What to watch into next quarter

Q2 adjusted EPS vs. ~$0.34 guide and net yields cc vs. +2.0% guide — the +2.0% Q2 yield guide tracks closely with the +2.7% Q1 print; management characterized balance-of-year yield assumptions as unchanged from December. Watch whether close-in demand continues to deliver ~100bps beats or whether the H2 comp toughens as bookings push into a more occupancy-constrained back half.

Fuel-curve realization vs. embedded $90/$85/$80 Brent assumption — every $5/bbl move from the embedded curve is material to the ~$3.07B adjusted net income target. If Q2 Brent averages above $90, expect further cuts; below $85, the FY guide is conservative.

Buyback execution cadence post-April 17 — the $2.5B authorization is opportunistic with no expiration. Q2 will be the first window to gauge management's deployment pace and whether the buyback is a steady accumulator or genuinely opportunistic against price.
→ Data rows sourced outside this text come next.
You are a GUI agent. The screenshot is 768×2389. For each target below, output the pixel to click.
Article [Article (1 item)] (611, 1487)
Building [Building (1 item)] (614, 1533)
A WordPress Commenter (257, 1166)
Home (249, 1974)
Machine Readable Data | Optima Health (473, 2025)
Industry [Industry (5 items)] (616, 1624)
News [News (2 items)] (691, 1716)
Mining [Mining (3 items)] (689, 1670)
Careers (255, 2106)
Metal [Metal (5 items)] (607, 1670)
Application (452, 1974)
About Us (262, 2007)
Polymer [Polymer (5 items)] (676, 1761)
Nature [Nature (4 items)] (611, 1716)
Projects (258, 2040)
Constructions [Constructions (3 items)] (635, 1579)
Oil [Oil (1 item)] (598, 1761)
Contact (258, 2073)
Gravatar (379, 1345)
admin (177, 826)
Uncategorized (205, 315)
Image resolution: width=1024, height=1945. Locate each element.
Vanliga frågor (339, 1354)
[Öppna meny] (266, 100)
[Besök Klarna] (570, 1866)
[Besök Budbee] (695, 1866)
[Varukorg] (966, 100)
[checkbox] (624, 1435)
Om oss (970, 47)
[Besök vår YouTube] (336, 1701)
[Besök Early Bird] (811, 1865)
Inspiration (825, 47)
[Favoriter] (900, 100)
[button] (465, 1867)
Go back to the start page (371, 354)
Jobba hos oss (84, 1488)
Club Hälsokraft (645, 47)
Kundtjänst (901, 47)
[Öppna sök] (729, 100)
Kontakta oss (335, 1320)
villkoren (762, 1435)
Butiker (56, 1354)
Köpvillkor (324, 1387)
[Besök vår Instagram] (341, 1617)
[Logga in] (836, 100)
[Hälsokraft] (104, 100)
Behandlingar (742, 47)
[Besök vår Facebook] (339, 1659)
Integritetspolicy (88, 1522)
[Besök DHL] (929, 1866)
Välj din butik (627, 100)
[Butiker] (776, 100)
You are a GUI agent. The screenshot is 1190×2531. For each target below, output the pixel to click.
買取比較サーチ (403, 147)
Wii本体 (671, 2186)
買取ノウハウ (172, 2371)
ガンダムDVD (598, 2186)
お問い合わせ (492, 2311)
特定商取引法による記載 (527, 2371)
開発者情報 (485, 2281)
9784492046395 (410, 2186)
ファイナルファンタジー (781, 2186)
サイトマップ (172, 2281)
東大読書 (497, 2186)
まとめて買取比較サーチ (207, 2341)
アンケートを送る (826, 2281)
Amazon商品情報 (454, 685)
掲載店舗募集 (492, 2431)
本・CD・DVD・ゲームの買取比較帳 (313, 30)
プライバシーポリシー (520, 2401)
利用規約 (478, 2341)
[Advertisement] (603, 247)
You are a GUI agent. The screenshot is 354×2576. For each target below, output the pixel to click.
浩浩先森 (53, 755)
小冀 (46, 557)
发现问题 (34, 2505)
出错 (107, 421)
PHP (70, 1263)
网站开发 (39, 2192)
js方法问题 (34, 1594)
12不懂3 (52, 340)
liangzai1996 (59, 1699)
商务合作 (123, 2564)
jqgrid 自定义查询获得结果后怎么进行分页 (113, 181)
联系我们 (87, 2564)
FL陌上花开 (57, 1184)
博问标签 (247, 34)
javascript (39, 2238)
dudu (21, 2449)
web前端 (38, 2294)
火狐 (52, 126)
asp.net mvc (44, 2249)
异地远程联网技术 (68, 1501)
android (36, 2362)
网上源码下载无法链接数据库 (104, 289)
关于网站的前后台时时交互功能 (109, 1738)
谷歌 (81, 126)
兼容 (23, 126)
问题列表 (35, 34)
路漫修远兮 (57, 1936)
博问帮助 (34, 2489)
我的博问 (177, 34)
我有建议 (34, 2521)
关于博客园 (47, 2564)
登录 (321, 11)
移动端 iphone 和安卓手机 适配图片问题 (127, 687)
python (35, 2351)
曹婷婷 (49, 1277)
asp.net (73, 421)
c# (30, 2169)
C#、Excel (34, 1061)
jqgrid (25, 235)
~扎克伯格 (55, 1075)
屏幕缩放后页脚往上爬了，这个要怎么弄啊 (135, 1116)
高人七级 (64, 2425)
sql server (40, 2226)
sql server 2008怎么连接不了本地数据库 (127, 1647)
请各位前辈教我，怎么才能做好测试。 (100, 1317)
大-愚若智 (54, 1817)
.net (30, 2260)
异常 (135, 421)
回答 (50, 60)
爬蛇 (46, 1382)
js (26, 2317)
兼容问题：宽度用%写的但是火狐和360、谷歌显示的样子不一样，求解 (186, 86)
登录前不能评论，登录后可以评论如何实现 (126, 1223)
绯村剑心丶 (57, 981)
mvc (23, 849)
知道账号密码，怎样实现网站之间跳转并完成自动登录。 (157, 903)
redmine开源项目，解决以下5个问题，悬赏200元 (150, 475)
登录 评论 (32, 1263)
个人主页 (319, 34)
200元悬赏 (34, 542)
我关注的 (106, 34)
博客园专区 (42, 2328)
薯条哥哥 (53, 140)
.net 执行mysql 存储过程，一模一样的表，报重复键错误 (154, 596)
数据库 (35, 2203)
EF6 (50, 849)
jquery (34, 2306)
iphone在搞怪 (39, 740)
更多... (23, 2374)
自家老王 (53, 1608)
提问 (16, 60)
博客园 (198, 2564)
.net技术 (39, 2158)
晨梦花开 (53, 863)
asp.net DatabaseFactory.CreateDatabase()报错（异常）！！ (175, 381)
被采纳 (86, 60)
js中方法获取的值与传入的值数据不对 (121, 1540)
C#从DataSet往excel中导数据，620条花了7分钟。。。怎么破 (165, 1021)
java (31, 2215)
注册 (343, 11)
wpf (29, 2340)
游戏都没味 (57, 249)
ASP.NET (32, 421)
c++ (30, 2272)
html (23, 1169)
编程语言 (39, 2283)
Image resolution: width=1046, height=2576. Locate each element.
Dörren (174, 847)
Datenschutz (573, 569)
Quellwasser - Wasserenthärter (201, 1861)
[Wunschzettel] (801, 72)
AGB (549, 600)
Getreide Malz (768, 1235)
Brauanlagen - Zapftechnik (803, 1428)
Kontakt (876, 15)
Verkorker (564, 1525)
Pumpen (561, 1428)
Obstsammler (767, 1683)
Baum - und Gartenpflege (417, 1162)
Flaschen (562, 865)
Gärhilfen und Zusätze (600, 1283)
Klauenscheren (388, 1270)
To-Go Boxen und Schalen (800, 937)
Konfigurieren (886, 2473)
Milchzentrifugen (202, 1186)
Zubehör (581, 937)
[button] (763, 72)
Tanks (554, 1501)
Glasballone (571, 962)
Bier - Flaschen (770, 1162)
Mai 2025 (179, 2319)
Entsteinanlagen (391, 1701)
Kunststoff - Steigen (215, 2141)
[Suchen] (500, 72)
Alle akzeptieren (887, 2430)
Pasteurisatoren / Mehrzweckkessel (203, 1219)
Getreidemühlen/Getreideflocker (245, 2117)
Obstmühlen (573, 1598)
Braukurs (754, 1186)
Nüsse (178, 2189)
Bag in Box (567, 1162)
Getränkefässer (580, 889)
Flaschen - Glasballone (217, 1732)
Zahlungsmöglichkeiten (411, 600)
Propel year-1 milestones disclosed on Q2 call — Propel is a 2029 framework but Q2 is the first chance for management to disclose interim mile-markers (year-1 ROIC trajectory, year-1 distribution cadence, year-1 capacity additions). Absence of intermediate KPIs would weaken framework credibility.

2027 booking-curve quantification — Q3 2025 introduced 2027 record bookings as a forward line; Q4 didn't repeat it; Q1 referenced "well into 2028 sailings" but didn't quantify 2027. Watch whether 2027 returns as a quantified forward disclosure as 2026 fills to >90%.

DLC unification April 17 vote outcome and Q2 2026 close timing — the unification mechanics close (or slip) on the Q2 print. Index-inclusion implications and any UK court-sanction conditionality should be addressed.

Sources

  1. Carnival Corporation Q1 FY2026 earnings release (8-K), filed 2026-03-27 — https://www.sec.gov/Archives/edgar/data/815097/000081509726000034/a20261qearningsrelease8-k.htm
  2. Carnival Corporation Q4 FY2025 earnings release (8-K), filed 2025-12-19 — used for prior-guide reference points.
  3. Carnival Corporation Q1 FY2026 earnings call commentary — used for Propel framework and tone analysis.